- [SHORT PROBLEM]:
Rewrite the lines from the one containing "You are a computer-use agent. The" to the one containing "point(17,70)", changing "yellow" to "blue" and leaving everything else as it is. Give back only those lines.
---------- DATA FOR PROCESSING
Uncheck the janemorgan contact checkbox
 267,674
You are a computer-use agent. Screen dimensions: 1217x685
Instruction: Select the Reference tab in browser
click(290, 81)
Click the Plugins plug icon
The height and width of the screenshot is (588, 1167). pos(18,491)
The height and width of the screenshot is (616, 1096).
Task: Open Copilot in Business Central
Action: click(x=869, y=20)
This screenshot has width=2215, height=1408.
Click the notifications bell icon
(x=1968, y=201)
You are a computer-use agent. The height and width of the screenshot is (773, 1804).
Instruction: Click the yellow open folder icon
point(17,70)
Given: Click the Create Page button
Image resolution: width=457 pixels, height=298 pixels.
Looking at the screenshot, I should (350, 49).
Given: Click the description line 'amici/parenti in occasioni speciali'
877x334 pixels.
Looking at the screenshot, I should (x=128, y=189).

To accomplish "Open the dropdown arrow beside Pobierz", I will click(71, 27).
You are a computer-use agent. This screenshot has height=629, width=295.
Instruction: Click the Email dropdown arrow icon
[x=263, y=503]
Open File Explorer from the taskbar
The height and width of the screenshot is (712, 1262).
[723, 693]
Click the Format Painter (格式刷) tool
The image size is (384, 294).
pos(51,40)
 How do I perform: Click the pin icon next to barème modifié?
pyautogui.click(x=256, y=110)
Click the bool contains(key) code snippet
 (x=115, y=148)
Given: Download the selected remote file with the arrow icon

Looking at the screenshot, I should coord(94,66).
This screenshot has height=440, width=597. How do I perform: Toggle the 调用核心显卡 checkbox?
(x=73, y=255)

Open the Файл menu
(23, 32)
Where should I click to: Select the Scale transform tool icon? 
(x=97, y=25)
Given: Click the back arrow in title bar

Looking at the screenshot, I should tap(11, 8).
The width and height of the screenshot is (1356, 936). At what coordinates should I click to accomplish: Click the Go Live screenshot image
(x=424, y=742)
--------------------
- [ANSWER FOR THE TASK]:
You are a computer-use agent. The height and width of the screenshot is (773, 1804).
Instruction: Click the blue open folder icon
point(17,70)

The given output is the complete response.